Reproduce sin cambios los registros desde la línea que contiene "This screenshot has width=543, height=413." hasta la línea que contiene "pos(102,88)", ambas incluidas.
::::
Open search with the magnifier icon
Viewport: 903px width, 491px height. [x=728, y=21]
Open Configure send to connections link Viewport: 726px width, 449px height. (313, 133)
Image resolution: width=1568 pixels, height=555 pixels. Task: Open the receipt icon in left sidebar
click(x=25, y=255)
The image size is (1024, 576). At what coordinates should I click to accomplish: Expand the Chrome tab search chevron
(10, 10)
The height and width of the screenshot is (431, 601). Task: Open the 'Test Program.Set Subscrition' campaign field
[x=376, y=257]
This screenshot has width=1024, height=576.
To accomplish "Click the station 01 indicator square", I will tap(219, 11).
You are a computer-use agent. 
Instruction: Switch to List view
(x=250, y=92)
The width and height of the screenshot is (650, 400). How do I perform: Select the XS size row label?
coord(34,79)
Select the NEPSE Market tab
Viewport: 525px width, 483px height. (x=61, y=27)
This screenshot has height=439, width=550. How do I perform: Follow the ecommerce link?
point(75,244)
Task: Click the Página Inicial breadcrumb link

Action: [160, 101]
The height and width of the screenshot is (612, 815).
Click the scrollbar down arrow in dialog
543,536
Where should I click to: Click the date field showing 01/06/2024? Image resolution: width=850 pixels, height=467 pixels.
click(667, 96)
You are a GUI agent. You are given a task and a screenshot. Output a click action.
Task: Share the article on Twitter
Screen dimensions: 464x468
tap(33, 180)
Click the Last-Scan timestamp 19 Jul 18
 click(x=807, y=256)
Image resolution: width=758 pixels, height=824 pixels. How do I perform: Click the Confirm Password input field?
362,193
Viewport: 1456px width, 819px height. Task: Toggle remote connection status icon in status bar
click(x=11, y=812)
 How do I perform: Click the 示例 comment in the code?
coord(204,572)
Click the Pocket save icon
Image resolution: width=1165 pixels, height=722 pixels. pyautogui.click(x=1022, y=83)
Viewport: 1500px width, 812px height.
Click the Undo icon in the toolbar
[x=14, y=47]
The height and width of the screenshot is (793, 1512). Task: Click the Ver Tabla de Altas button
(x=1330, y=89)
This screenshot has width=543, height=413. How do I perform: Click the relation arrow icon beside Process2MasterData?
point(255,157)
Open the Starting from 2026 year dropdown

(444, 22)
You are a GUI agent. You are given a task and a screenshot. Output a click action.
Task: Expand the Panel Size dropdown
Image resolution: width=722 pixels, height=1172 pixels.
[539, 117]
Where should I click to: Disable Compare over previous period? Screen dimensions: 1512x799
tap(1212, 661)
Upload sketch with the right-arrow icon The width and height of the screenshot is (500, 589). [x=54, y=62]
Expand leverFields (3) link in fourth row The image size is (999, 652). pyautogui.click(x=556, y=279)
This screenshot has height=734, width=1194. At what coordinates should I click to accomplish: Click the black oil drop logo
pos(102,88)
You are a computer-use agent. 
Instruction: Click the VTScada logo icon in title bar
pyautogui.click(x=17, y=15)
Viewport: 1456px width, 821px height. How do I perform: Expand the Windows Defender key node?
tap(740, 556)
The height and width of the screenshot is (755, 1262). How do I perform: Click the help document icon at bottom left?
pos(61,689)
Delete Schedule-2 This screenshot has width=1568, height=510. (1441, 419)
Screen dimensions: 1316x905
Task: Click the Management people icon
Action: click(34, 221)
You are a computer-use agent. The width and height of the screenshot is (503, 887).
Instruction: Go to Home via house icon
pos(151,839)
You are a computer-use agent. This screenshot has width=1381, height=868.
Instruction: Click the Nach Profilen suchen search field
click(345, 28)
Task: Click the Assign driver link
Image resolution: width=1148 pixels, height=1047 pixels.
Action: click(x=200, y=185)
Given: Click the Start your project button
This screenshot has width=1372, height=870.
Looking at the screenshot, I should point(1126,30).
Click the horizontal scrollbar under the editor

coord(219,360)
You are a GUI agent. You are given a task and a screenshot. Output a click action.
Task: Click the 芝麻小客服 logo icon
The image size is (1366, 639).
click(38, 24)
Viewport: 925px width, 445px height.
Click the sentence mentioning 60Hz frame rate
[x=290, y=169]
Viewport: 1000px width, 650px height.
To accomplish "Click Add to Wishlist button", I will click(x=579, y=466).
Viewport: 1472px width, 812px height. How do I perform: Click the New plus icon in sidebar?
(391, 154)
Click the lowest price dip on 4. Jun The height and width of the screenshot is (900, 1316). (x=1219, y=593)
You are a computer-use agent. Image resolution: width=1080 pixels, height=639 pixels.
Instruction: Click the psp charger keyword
::::
▶ **SOLUCIÓN ABAJO**
This screenshot has width=543, height=413. How do I perform: Click the relation arrow icon beside Process2MasterData?
point(255,157)
Open the Starting from 2026 year dropdown

(444, 22)
You are a GUI agent. You are given a task and a screenshot. Output a click action.
Task: Expand the Panel Size dropdown
Image resolution: width=722 pixels, height=1172 pixels.
[539, 117]
Where should I click to: Disable Compare over previous period? Screen dimensions: 1512x799
tap(1212, 661)
Upload sketch with the right-arrow icon The width and height of the screenshot is (500, 589). [x=54, y=62]
Expand leverFields (3) link in fourth row The image size is (999, 652). pyautogui.click(x=556, y=279)
This screenshot has height=734, width=1194. At what coordinates should I click to accomplish: Click the black oil drop logo
pos(102,88)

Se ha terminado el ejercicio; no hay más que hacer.